| Task brief |
State the number of lines that hold "computer" in the records below, with no other words.

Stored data
-- Opening Marker --
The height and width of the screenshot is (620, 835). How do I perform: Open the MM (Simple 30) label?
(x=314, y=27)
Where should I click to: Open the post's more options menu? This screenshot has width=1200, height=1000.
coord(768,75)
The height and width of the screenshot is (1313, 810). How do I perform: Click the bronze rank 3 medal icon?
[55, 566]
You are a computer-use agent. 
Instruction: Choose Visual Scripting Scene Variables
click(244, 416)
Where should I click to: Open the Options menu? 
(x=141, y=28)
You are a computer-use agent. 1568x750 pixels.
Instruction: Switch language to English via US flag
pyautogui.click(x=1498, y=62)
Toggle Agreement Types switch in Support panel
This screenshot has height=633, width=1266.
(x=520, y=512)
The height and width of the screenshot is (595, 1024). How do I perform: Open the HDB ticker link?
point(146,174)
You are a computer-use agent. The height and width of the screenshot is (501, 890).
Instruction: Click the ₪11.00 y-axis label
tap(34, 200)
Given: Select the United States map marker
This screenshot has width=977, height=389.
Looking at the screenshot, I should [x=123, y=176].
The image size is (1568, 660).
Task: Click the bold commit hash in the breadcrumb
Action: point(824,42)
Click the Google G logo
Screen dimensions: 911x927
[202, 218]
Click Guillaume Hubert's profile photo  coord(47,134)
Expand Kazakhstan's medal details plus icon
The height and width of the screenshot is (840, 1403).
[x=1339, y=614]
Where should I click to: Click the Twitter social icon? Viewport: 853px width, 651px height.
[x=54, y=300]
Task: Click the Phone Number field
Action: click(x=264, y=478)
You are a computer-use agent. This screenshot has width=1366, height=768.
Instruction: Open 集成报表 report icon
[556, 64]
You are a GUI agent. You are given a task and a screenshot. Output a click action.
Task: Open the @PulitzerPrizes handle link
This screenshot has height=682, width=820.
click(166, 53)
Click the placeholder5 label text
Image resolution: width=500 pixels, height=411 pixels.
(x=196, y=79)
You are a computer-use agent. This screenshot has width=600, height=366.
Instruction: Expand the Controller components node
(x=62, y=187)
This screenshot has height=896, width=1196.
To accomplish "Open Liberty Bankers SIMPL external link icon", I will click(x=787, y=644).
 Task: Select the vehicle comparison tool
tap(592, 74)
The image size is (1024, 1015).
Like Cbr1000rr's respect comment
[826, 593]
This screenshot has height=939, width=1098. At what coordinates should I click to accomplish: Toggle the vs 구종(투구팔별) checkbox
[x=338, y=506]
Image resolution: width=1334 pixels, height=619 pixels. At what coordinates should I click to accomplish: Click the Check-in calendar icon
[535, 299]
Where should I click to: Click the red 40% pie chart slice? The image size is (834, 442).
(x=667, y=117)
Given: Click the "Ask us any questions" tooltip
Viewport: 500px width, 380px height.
-- Closing Marker --
| Solution |
5